Он подошёл к Мариетте и протянул руку, чтобы сбросить капюшон с её головы; но с быстротой молнии Орлов очутился рядом с ними. Он выхватил из ножен шпагу, и её лезвие ярко сверкнуло при блеске звёзд.
– Назад! – крикнул он Потёмкину. – Что за безумие овладело вами? Вы устраиваете здесь, посреди улицы, подобную сцену. Ступайте вон, иначе, клянусь, я убью вас!.. Никакими указами нельзя запретить офицеру защищать женщину.
Потёмкин тоже выхватил шпагу. Оба клинка уже скрестились, но в это время из полутьмы выступил Бломштедт.
– Остановитесь! – воскликнул он, обращаясь к Орлову. – Я тоже хочу видеть лицо этой дамы и тоже не сойду с места, пока не будет снято покрывало.
– Кажется, весь свет сошёл с ума! – воскликнул Орлов. – Кто вы такой?
– Я – барон фон Бломштедт, – ответил молодой человек, – и так же, как вот этот офицер, хочу видеть лицо этой дамы, чтобы убедиться, как далеко могут простираться женские лживость и лицемерие.
Он тоже вынул шпагу и встал рядом с Потёмкиным.
– Ну, в таком случае, – дрожа от гнева, воскликнул Орлов, – защищайте вашу жизнь!

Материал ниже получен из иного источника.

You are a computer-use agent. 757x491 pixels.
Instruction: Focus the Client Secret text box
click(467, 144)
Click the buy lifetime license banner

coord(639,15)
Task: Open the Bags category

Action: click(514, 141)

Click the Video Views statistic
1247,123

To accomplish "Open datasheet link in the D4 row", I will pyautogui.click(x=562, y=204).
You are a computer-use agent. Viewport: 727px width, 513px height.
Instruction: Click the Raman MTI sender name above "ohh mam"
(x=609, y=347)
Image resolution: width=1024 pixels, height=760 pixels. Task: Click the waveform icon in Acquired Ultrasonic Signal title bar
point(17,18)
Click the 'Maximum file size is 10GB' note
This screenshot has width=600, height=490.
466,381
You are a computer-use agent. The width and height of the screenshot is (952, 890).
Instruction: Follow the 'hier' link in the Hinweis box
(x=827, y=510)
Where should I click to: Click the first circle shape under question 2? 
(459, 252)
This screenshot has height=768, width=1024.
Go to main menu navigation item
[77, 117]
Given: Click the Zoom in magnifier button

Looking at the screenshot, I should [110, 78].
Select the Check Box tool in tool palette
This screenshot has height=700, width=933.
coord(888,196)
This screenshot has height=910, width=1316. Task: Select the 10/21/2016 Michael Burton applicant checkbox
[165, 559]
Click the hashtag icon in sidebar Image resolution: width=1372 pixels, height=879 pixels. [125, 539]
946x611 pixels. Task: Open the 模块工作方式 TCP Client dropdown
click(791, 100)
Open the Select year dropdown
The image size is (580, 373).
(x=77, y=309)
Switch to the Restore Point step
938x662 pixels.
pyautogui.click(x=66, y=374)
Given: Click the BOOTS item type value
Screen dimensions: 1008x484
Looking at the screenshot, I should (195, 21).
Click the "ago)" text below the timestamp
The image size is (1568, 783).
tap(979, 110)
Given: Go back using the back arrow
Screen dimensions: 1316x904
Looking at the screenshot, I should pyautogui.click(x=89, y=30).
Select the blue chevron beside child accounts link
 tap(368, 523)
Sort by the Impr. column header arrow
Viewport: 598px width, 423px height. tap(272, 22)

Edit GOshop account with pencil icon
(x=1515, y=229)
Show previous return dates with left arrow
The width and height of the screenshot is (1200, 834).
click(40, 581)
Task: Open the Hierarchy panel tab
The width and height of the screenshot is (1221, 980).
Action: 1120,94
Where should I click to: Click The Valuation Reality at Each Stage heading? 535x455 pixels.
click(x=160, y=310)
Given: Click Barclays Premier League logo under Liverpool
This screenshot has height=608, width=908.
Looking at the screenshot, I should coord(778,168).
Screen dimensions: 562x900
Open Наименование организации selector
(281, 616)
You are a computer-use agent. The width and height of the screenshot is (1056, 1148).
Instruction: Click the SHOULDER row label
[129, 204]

Он начал нападать, и его шпага стала сыпать сильнейшие удары на шпаги противников. Но в это мгновение Мариетта бросилась к нему и так сильно схватила его за руку, что его шпага вонзилась в землю. Затем Мариетта сбросила с головы капюшон и спокойно сказала:
– Я не хочу, чтобы из-за меня была пролита кровь. Эти господа хотели видеть моё лицо – вот оно. Я не привыкла опускать взор пред кем бы то ни было.
Потёмкин стоял безмолвно; он пристально смотрел на прелестное личико молодой женщины, которую он видел в театре, затем его лицо прояснилось и засияло от счастья. Он глубоко вздохнул, как бы сбрасывая с души огромную тяжесть, и опустил шпагу.
Зато Бломштедт с ледяной насмешкой воскликнул:
– Я был прав, это действительно – та, которую я узнал, несмотря на плащ! Ну, – сказал он, поворачиваясь к Орлову, – желаю вам счастья в знакомстве с этой дамой!.. Я не стану дальше беспокоить вас. Она умеет играть свою роль в жизни так же хорошо, как и на подмостках. Она чересчур привыкла разыгрывать различные роли то пред одним, то пред другим и в действительности не стоит того, чтобы благородные люди скрещивали из-за неё свои шпаги. Мне больше нечего сказать вам. Я прошу извинения за то, что задержал вас и выказал слишком много горячности, – продолжал он с ледяной насмешкой. – Нам не в чем упрекать друг друга, так как призвание этой дамы заключается в том, чтобы переходить из одних рук в другие.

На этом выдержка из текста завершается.